- **About this exercise**
The records below are to be written out again, exactly as they appear.

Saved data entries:
++++++++

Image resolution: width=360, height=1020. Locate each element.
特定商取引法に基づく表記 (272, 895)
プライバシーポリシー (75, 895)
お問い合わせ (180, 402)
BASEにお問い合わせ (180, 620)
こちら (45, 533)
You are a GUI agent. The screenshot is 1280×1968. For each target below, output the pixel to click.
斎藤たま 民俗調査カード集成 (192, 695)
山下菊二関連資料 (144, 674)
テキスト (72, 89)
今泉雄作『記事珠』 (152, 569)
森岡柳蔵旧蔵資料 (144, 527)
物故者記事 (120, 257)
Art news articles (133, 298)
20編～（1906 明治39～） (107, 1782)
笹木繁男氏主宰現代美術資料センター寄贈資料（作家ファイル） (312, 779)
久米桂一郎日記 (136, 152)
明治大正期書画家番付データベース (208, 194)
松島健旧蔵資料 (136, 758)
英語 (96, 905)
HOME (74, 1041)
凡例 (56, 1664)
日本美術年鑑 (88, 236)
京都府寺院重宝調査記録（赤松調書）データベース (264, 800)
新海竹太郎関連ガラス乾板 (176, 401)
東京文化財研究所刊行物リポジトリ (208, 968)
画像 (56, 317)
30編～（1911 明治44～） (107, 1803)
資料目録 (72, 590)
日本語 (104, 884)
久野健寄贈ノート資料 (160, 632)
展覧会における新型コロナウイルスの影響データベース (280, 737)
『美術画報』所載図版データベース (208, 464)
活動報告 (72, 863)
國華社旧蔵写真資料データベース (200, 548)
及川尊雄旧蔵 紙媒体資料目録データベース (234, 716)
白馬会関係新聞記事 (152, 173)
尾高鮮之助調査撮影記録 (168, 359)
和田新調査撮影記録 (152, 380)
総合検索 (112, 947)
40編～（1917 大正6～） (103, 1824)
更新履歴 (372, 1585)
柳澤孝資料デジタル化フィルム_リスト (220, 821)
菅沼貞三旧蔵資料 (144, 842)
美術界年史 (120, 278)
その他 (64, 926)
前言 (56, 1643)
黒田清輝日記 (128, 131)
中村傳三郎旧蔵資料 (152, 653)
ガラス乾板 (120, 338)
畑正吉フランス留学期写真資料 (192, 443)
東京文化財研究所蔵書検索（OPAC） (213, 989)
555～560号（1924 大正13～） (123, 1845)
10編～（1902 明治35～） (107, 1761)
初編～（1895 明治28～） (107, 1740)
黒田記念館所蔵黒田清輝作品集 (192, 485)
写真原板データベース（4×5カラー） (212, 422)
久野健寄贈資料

++++++++

- **Solution to this problem**
Image resolution: width=360, height=1020. Locate each element.
特定商取引法に基づく表記 (272, 895)
プライバシーポリシー (75, 895)
お問い合わせ (180, 402)
BASEにお問い合わせ (180, 620)
こちら (45, 533)
You are a GUI agent. The screenshot is 1280×1968. For each target below, output the pixel to click.
斎藤たま 民俗調査カード集成 (192, 695)
山下菊二関連資料 (144, 674)
テキスト (72, 89)
今泉雄作『記事珠』 (152, 569)
森岡柳蔵旧蔵資料 (144, 527)
物故者記事 (120, 257)
Art news articles (133, 298)
20編～（1906 明治39～） (107, 1782)
笹木繁男氏主宰現代美術資料センター寄贈資料（作家ファイル） (312, 779)
久米桂一郎日記 (136, 152)
明治大正期書画家番付データベース (208, 194)
松島健旧蔵資料 (136, 758)
英語 (96, 905)
HOME (74, 1041)
凡例 (56, 1664)
日本美術年鑑 (88, 236)
京都府寺院重宝調査記録（赤松調書）データベース (264, 800)
新海竹太郎関連ガラス乾板 (176, 401)
東京文化財研究所刊行物リポジトリ (208, 968)
画像 (56, 317)
30編～（1911 明治44～） (107, 1803)
資料目録 (72, 590)
日本語 (104, 884)
久野健寄贈ノート資料 (160, 632)
展覧会における新型コロナウイルスの影響データベース (280, 737)
『美術画報』所載図版データベース (208, 464)
活動報告 (72, 863)
國華社旧蔵写真資料データベース (200, 548)
及川尊雄旧蔵 紙媒体資料目録データベース (234, 716)
白馬会関係新聞記事 (152, 173)
尾高鮮之助調査撮影記録 (168, 359)
和田新調査撮影記録 (152, 380)
総合検索 (112, 947)
40編～（1917 大正6～） (103, 1824)
更新履歴 (372, 1585)
柳澤孝資料デジタル化フィルム_リスト (220, 821)
菅沼貞三旧蔵資料 (144, 842)
美術界年史 (120, 278)
その他 (64, 926)
前言 (56, 1643)
黒田清輝日記 (128, 131)
中村傳三郎旧蔵資料 (152, 653)
ガラス乾板 (120, 338)
畑正吉フランス留学期写真資料 (192, 443)
東京文化財研究所蔵書検索（OPAC） (213, 989)
555～560号（1924 大正13～） (123, 1845)
10編～（1902 明治35～） (107, 1761)
初編～（1895 明治28～） (107, 1740)
黒田記念館所蔵黒田清輝作品集 (192, 485)
写真原板データベース（4×5カラー） (212, 422)
久野健寄贈資料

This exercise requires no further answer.